### TASK DIRECTIONS
Reproduce all entries precisely, down to the last character.

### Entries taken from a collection
*** Block opens ***
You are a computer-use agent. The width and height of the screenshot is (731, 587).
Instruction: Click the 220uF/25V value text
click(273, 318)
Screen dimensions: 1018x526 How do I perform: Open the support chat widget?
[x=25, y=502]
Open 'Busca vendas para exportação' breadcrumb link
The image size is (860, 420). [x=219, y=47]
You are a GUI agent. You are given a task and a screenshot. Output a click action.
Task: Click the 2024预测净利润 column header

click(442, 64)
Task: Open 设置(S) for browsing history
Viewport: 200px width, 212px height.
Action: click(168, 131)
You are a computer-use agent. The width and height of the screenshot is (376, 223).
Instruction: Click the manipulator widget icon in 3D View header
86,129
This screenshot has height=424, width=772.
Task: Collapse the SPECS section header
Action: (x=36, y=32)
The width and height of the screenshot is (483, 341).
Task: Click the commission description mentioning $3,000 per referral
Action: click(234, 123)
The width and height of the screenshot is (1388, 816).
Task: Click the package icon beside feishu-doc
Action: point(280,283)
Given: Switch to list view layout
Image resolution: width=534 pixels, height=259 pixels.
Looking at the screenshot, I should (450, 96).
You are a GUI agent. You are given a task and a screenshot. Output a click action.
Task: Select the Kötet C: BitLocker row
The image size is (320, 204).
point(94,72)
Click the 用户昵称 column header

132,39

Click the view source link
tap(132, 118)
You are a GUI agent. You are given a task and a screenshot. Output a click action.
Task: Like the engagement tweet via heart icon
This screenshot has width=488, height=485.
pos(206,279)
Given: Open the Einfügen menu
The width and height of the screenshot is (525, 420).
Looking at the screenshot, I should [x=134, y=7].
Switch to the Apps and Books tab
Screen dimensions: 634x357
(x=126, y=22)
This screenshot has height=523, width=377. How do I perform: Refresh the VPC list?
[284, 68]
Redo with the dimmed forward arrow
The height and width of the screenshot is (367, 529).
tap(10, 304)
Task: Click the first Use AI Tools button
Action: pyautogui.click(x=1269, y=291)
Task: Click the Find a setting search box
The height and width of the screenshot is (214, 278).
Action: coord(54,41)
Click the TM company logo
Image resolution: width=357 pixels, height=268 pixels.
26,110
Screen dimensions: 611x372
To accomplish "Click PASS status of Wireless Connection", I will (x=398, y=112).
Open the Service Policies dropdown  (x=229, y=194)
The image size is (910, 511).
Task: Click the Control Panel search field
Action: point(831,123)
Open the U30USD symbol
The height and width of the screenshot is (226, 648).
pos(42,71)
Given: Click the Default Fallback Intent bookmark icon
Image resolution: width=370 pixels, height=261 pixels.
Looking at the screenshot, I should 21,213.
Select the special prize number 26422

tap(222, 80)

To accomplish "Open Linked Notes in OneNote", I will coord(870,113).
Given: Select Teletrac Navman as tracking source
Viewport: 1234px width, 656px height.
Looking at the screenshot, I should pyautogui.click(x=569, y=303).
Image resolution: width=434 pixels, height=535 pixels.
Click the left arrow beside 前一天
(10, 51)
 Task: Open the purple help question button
*** Block closes ***
### PROBLEM SOLUTION
You are a computer-use agent. The width and height of the screenshot is (731, 587).
Instruction: Click the 220uF/25V value text
click(273, 318)
Screen dimensions: 1018x526 How do I perform: Open the support chat widget?
[x=25, y=502]
Open 'Busca vendas para exportação' breadcrumb link
The image size is (860, 420). [x=219, y=47]
You are a GUI agent. You are given a task and a screenshot. Output a click action.
Task: Click the 2024预测净利润 column header

click(442, 64)
Task: Open 设置(S) for browsing history
Viewport: 200px width, 212px height.
Action: click(168, 131)
You are a computer-use agent. The width and height of the screenshot is (376, 223).
Instruction: Click the manipulator widget icon in 3D View header
86,129
This screenshot has height=424, width=772.
Task: Collapse the SPECS section header
Action: (x=36, y=32)
The width and height of the screenshot is (483, 341).
Task: Click the commission description mentioning $3,000 per referral
Action: click(234, 123)
The width and height of the screenshot is (1388, 816).
Task: Click the package icon beside feishu-doc
Action: point(280,283)
Given: Switch to list view layout
Image resolution: width=534 pixels, height=259 pixels.
Looking at the screenshot, I should (450, 96).
You are a GUI agent. You are given a task and a screenshot. Output a click action.
Task: Select the Kötet C: BitLocker row
The image size is (320, 204).
point(94,72)
Click the 用户昵称 column header

132,39

Click the view source link
tap(132, 118)
You are a GUI agent. You are given a task and a screenshot. Output a click action.
Task: Like the engagement tweet via heart icon
This screenshot has width=488, height=485.
pos(206,279)
Given: Open the Einfügen menu
The width and height of the screenshot is (525, 420).
Looking at the screenshot, I should [x=134, y=7].
Switch to the Apps and Books tab
Screen dimensions: 634x357
(x=126, y=22)
This screenshot has height=523, width=377. How do I perform: Refresh the VPC list?
[284, 68]
Redo with the dimmed forward arrow
The height and width of the screenshot is (367, 529).
tap(10, 304)
Task: Click the first Use AI Tools button
Action: pyautogui.click(x=1269, y=291)
Task: Click the Find a setting search box
The height and width of the screenshot is (214, 278).
Action: coord(54,41)
Click the TM company logo
Image resolution: width=357 pixels, height=268 pixels.
26,110
Screen dimensions: 611x372
To accomplish "Click PASS status of Wireless Connection", I will (x=398, y=112).
Open the Service Policies dropdown  (x=229, y=194)
The image size is (910, 511).
Task: Click the Control Panel search field
Action: point(831,123)
Open the U30USD symbol
The height and width of the screenshot is (226, 648).
pos(42,71)
Given: Click the Default Fallback Intent bookmark icon
Image resolution: width=370 pixels, height=261 pixels.
Looking at the screenshot, I should 21,213.
Select the special prize number 26422

tap(222, 80)

To accomplish "Open Linked Notes in OneNote", I will coord(870,113).
Given: Select Teletrac Navman as tracking source
Viewport: 1234px width, 656px height.
Looking at the screenshot, I should pyautogui.click(x=569, y=303).
Image resolution: width=434 pixels, height=535 pixels.
Click the left arrow beside 前一天
(10, 51)
 Task: Open the purple help question button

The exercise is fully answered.